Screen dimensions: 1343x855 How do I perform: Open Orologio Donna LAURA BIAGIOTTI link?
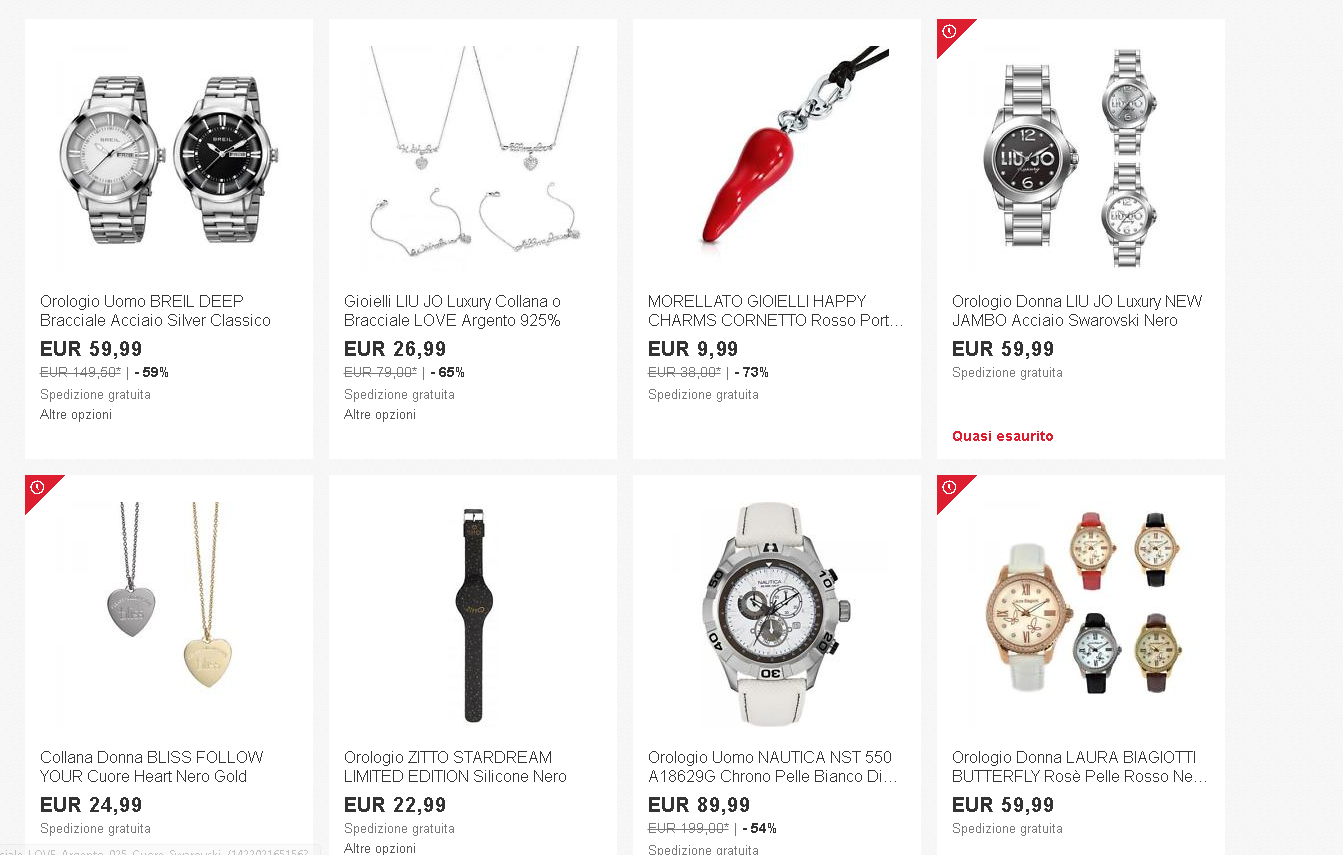click(x=1080, y=767)
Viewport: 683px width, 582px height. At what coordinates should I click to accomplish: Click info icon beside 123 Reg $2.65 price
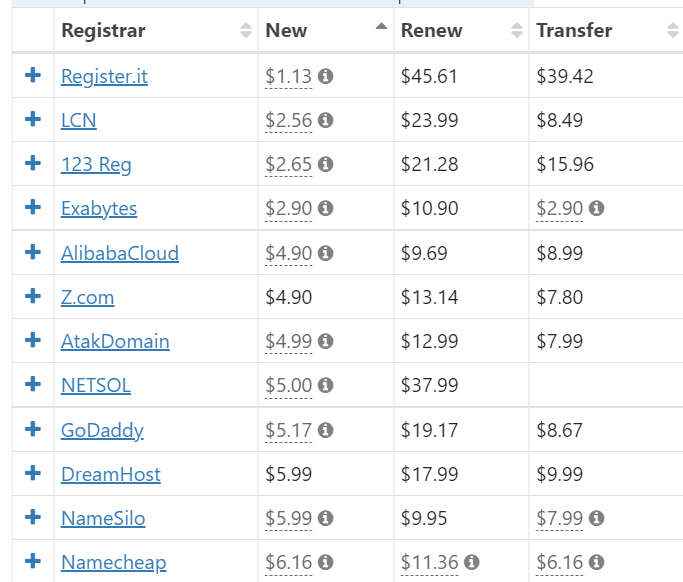pos(326,164)
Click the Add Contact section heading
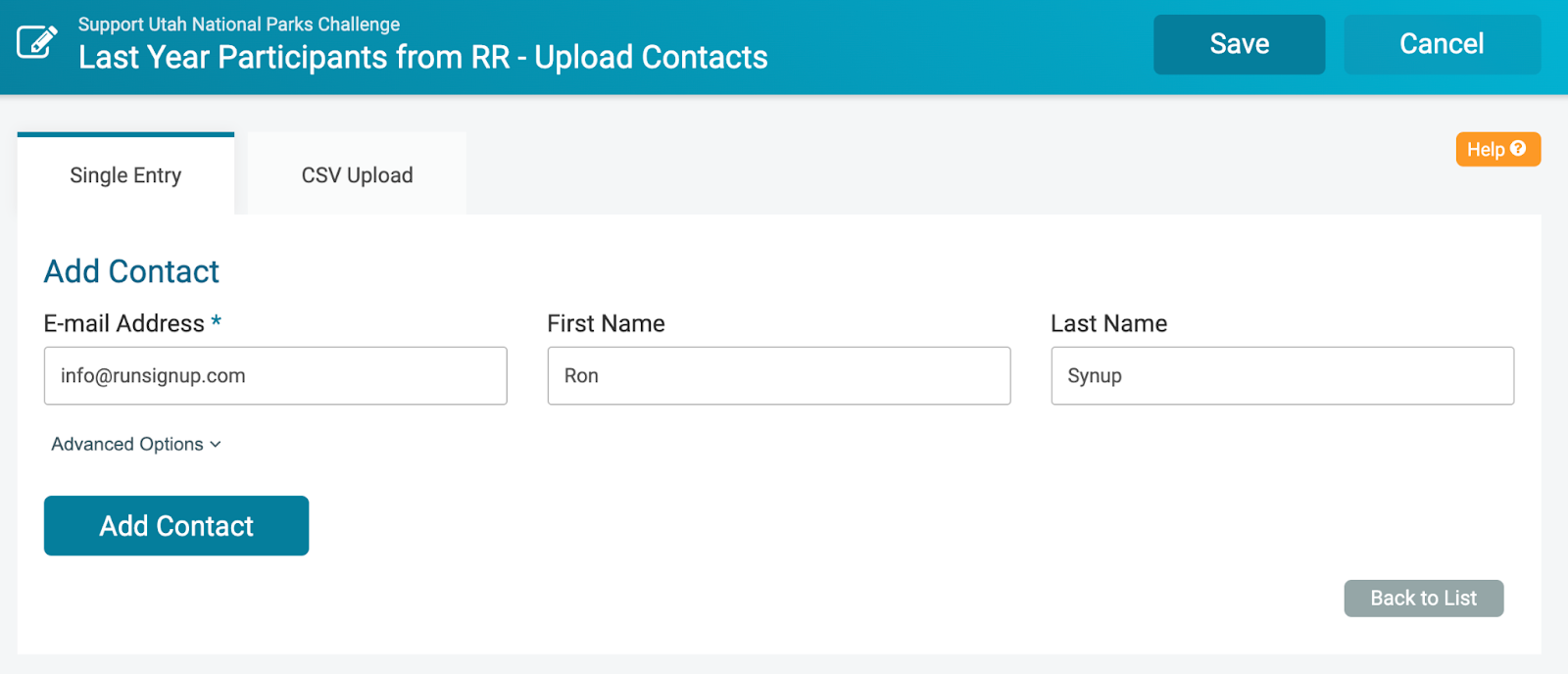Screen dimensions: 1568x674 tap(131, 271)
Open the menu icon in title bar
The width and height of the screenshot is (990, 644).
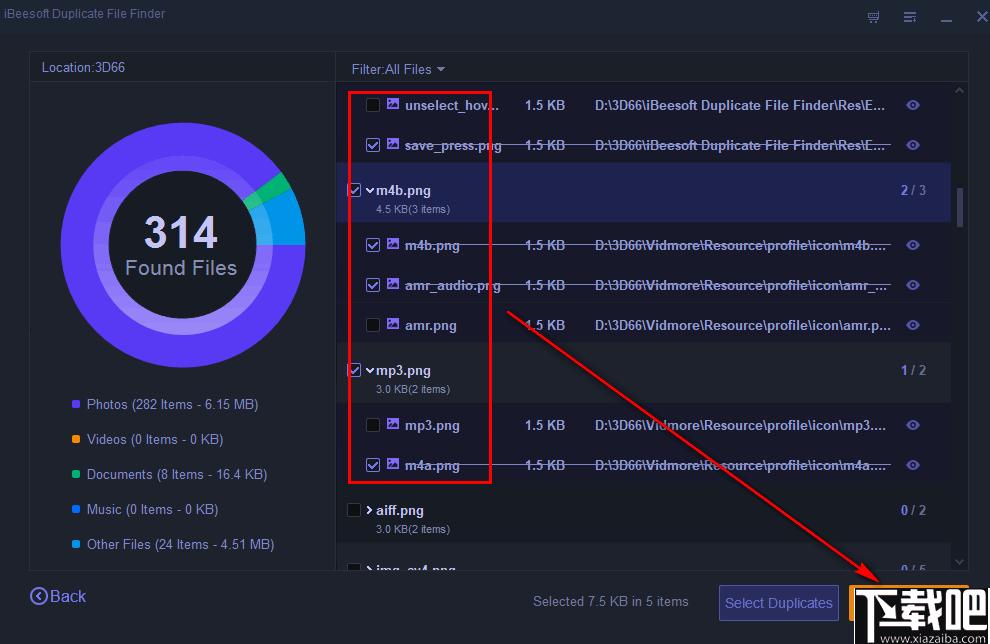click(910, 17)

○ ○ ○ ○ ○

- _Instructions for the task_: Quote only the lines that start at the line holding "Viewport: 683px width, 582px" and end at the last line of the entries, including both of those lines, and omit every picture.

- _Answer to this exercise_:
Viewport: 683px width, 582px height. At what coordinates should I click to accomplish: Click info icon beside 123 Reg $2.65 price
pos(326,164)
Click the Add Contact section heading
Screen dimensions: 1568x674 tap(131, 271)
Open the menu icon in title bar
The width and height of the screenshot is (990, 644).
click(910, 17)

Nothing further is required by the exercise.